So, what are extension events good for?

They have the desireable feature of signals: you can post one from almost
anywhere in the kernel, and the event gets processed at the safe place just
before returning to user mode (where you hold no kernel locks, can safely
use user_regset, etc.).  

But they are not signals, so we separate debugger magic from normal user
facilities.  Signals are a user resource (queue size rlimit, can be blocked
via sigprocmask, etc.), whereas utrace events are a debugger resource.

Use them instead of signals for hardware events induced by the debugger.
This can include single-step, and possibly breakpoint traps.  hw_breakpoint
hits, BTS buffer fills, and the like, when tracking user-mode activity can
be "requested" extension events.  All these things happen at low level, in
trap handlers, context switch, places down in the kernel where generalized
callbacks are not safe.  But they cite user-level events, so they can
safely be processed later, just before returning to user mode.

For a perfmon-like facility with in-kernel APIs, a performance counter
trigger for per-thread counters could produce an extension event.  

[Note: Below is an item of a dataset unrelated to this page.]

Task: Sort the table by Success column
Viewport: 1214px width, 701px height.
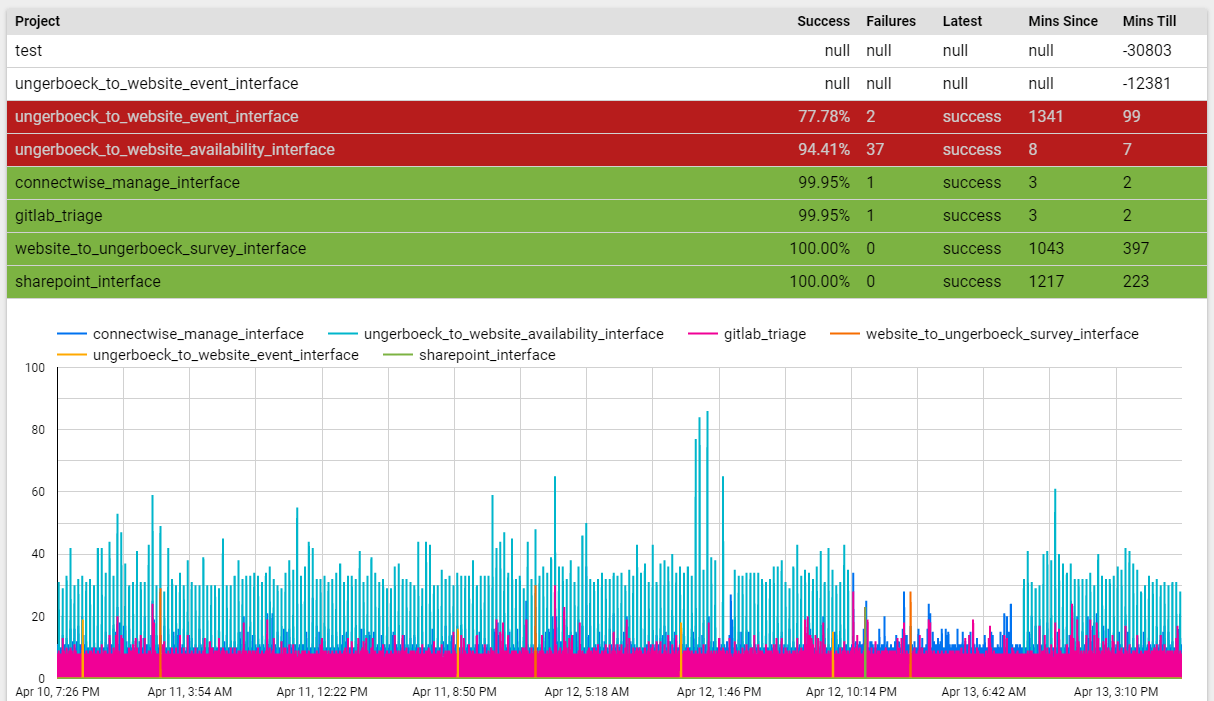Action: pos(824,21)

An example of a complex use of perfmon sort of stuff (either perf hw or
time-based profiling) would be some logic driven by performance counters
that decides "this thread is experiencing a hot spot".  Maybe it's doing PC
sampling (time-based or PEBS) and notices PC 0x123 was hit a million times
in the last two seconds.  On the millionth hit, it generates a "hot spot"
event.  (Such logic could be operating on particular threads, or running
system-wide.)  While the hot-spot detector code is chugging away inside the
kernel, you can attach the debugger to your favorite poor-performing
process, and say "break on hot spots".  On that millionth sample of the
same overused PC, your debugger will pop up as for a source breakpoint or
program fault, and say "here is the PC/regs/source code/backtrace of an
active hot spot".

That is, there was a "hot-spot" event type registered by that kernel code,
events are in a discoverable name space, and the debugger is using some
user-level interface on top of utrace that can do this discovery and let it
utrace_listen for arbitrary extension events on debugged threads.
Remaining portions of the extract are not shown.